In Strijensas we find three defensive structures at a single location: a dike, a casemate and an air lookout tower.
The air watchtower was part of the network of lookout towers used during the Cold War. From the tower, troops could hear Russian planes that were using a low approach in an attempt to evade radar detection up to 8 kilometres away. A total of 138 of these lookout towers were built in the Netherlands from 1951 onwards. Today, there are 17 still standing, many of them in poor condition. The tower in Dordrecht is the last preserved tower in the province of Zuid Holland. It is the lowest air watchtower in the Netherlands and the only one from WWII that was built on top of a concrete casemate.
The casemate under the tower was built in 1937. It is also known as a V.I.S. (Voorschrift Inrichten Stelling) casemate. The river crossing and the Moerdijk bridges were monitored with a machine gun from the casemate. Many traces of original use can still be seen, such as the steel doors and shooting holes for the machine gun. There are even traces of impact on the outside.
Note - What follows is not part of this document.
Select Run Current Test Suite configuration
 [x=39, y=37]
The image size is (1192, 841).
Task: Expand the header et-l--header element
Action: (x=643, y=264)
You can climb the air watchtower on Bunkerdag. There is a magnificent view of the Hollandsch Diep river crossing, the Dordtsche Kil and the Moerdijk bridges from the lookout. A large part of the Hoeksche Waard National Landscape can be seen from the other side.
Please note: visitors must climb several narrow stairways to gain entry to the casemate and tower. This location is not suitable for people with mobility problems.